Andreas Weller, chief executive of auto aluminum parts maker Aludyne, which employs about 3,000 people in the United States, said the mandate creates a “substantial burden” on companies. With several hundred job openings, Weller also fears the potential “devastating impact” on hiring and job retention the mandate could have.
The massive conglomerate multi-national billion-dollar corporations can afford the manpower needed to comply. The small to medium businesses with 100 or 200 employees are the ones who will be shouldering a larger burden despite the promises of providing cheaper testing kits.
There still is little word on what enforcement measures will look like or how businesses are supposed to report the vaccination status of their workforce. If an employee refuses to provide their vaccination status, are they supposed to be fired from their job? These kinds of questions still remain.
As for exemptions, such as a religious or medical exemption, the Biden administration will be monitoring them for misuse:
U.S. Surgeon General Dr. Vivek Murthy has advised that the Biden administration will “monitor” to ensure no one abuses COVID-19 vaccine exemptions.
“Unfortunately, as a country, we have experience in dealing with exemptions, but we’ve got to be vigilant there and make sure that people are using them, you know, in the spirit that they’re intended and not abusing them or asking for exemptions when they don’t apply,” Murthy told CNN’s “State of the Union.” “That’s an area that we continue to monitor in the days and weeks ahead.”
As it stands today, it will likely be several weeks before companies, and the states seeking to challenge Biden’s mandate, will get a look at what the actual standard will require:
White House officials said OSHA was likely to take at least three or four weeks to write the new standard, partly because it must complete certain time-consuming steps to ensure that the rule passes legal muster.
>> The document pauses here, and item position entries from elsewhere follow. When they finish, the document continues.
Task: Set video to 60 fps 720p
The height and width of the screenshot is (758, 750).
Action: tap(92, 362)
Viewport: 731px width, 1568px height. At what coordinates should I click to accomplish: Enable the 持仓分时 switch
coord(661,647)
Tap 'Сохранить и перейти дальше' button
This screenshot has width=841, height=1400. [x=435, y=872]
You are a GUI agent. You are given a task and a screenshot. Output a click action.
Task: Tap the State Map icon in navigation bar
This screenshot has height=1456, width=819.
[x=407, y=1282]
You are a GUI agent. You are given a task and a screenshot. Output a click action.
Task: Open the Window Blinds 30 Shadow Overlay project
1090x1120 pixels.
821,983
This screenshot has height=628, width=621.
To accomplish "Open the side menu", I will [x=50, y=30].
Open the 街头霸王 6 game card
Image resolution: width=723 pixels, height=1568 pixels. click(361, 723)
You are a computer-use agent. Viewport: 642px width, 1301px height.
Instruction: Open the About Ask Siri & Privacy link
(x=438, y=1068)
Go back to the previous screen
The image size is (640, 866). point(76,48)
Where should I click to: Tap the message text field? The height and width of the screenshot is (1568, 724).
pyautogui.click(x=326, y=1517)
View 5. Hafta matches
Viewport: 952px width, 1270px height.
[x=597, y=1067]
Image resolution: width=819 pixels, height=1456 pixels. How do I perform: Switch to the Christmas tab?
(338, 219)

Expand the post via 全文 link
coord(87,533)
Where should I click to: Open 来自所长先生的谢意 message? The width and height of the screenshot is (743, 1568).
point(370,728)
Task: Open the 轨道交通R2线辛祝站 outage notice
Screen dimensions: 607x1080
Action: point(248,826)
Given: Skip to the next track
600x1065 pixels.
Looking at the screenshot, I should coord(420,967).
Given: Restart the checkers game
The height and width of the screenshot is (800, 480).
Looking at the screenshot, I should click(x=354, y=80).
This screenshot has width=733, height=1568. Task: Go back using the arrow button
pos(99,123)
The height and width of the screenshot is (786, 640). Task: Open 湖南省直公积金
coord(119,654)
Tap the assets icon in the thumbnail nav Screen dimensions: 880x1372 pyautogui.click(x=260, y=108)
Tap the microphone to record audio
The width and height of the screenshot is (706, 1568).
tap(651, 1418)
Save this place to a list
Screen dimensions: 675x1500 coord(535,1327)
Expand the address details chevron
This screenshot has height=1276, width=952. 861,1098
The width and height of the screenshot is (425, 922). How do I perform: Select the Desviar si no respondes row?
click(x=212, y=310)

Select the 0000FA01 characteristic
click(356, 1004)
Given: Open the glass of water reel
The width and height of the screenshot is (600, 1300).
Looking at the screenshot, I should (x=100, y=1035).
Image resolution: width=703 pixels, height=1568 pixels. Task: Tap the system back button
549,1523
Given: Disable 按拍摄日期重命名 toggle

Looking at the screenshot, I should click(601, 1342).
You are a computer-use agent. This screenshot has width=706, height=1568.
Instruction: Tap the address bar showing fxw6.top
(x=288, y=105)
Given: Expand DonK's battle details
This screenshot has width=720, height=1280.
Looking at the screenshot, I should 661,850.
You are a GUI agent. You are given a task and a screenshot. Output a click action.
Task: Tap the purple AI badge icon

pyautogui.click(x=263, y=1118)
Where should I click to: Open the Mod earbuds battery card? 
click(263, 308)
Among them are rigorously demonstrating that workers face a grave danger at work, that the rule is necessary to defuse that danger and that it is feasible for employers to carry out.
OSHA must also sort through a number of practical questions, such as who pays for the testing and what kinds of tests are acceptable.
Until then, businesses of all sizes will have to take a “wait and see” approach to just how onerous this top-down presidential order will directly affect their bottom line.
It’s also entirely plausible that a court may put a hold on the order before it even goes into effect.